The resulting research, published in Nature Communications, explains how the group used two complementary types of tomography – the use of a penetrating wave to create a representation of a cross-section through a solid object – to delve into the performance of a commercially available ‘CR2’ lithium-manganese oxide primary cell manufactured by Duracell.

Parchment study crossover

X-ray computed tomography proved most suitable for examining heavier elements such as manganese and nickel. The process enabled the group to detect mechanical degradation such as cracking and de-lamination in the electrode.
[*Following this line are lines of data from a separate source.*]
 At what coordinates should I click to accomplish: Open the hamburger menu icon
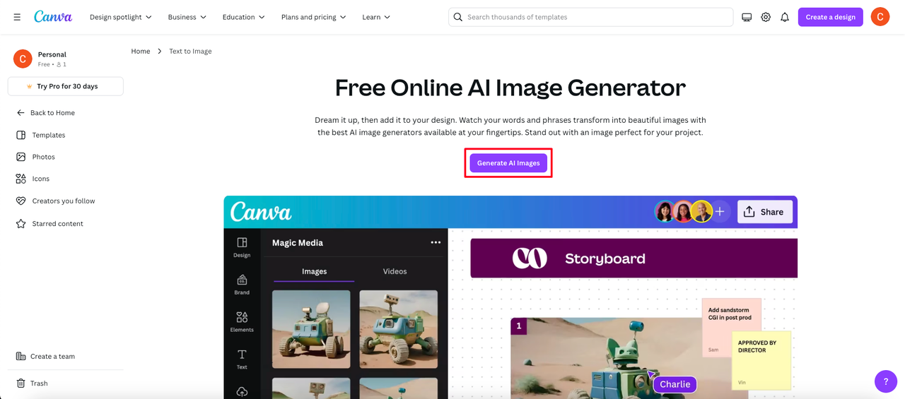[17, 17]
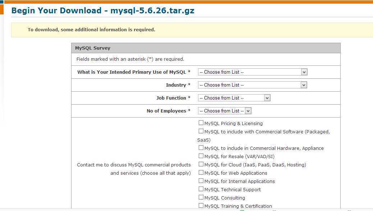Click the additional information required notice
373x211 pixels.
point(91,29)
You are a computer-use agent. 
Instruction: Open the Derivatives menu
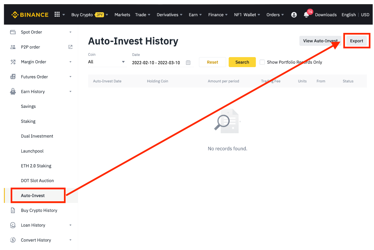pyautogui.click(x=169, y=15)
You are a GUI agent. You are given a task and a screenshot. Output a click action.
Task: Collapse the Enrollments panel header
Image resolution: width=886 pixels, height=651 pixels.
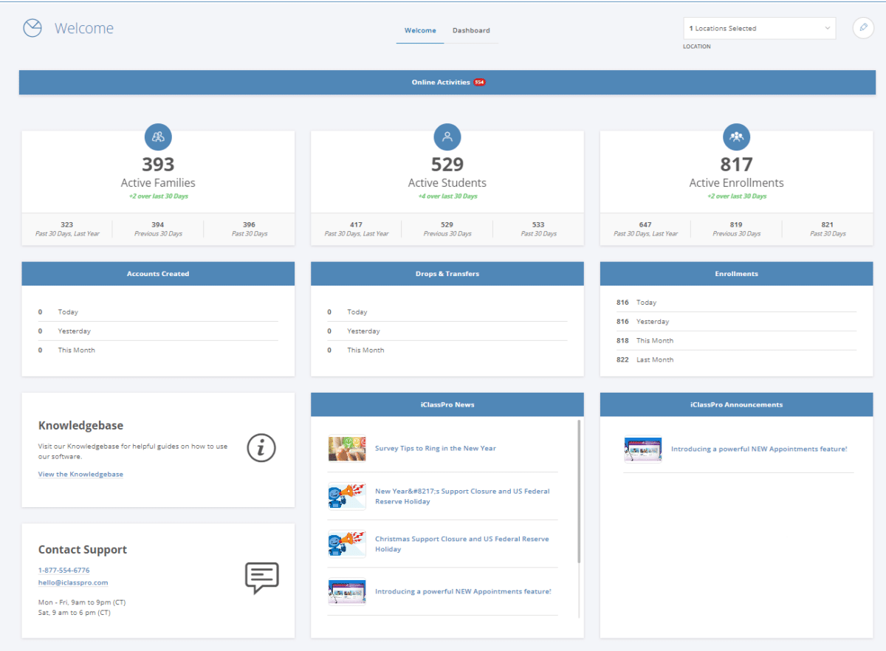coord(736,273)
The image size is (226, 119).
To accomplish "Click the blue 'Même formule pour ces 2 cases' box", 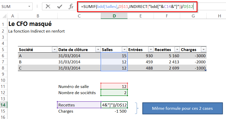I will [x=182, y=108].
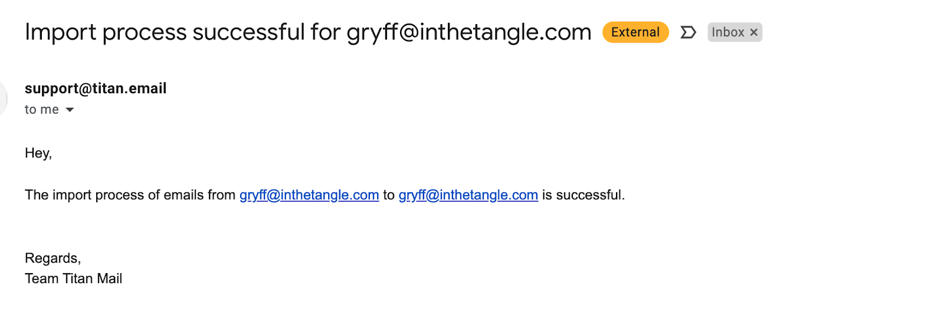Click the "to me" recipient text
Screen dimensions: 944x309
pos(41,110)
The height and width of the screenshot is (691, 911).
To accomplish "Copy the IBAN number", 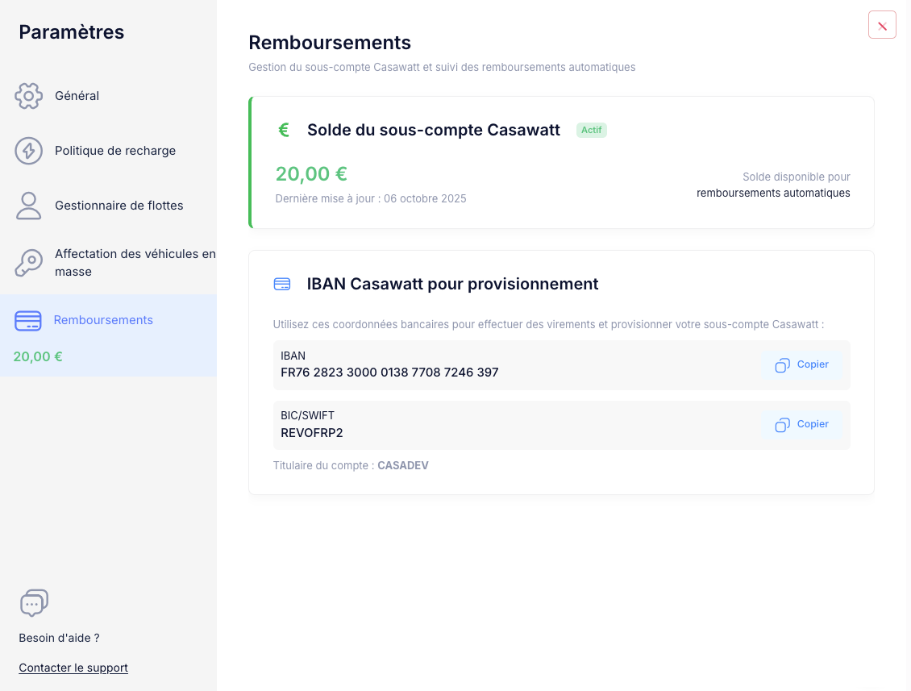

The group observed manufacturing-related cracks in the cathode which expanded during discharge of the battery, due to lithium insertion.

The second imaging technique employed – neutron tomography – focused more on electrolyte chemistry and the transport of lithium ions through the device. “Neutron tomography made it possible to directly observe the migration of lithium ions and also to determine how the distribution of the electrolyte in the battery cell changes over time,” said Ingo Manke, tomography expert at the Helmholtz Zentrum Berlin research institute and a co-author of the paper.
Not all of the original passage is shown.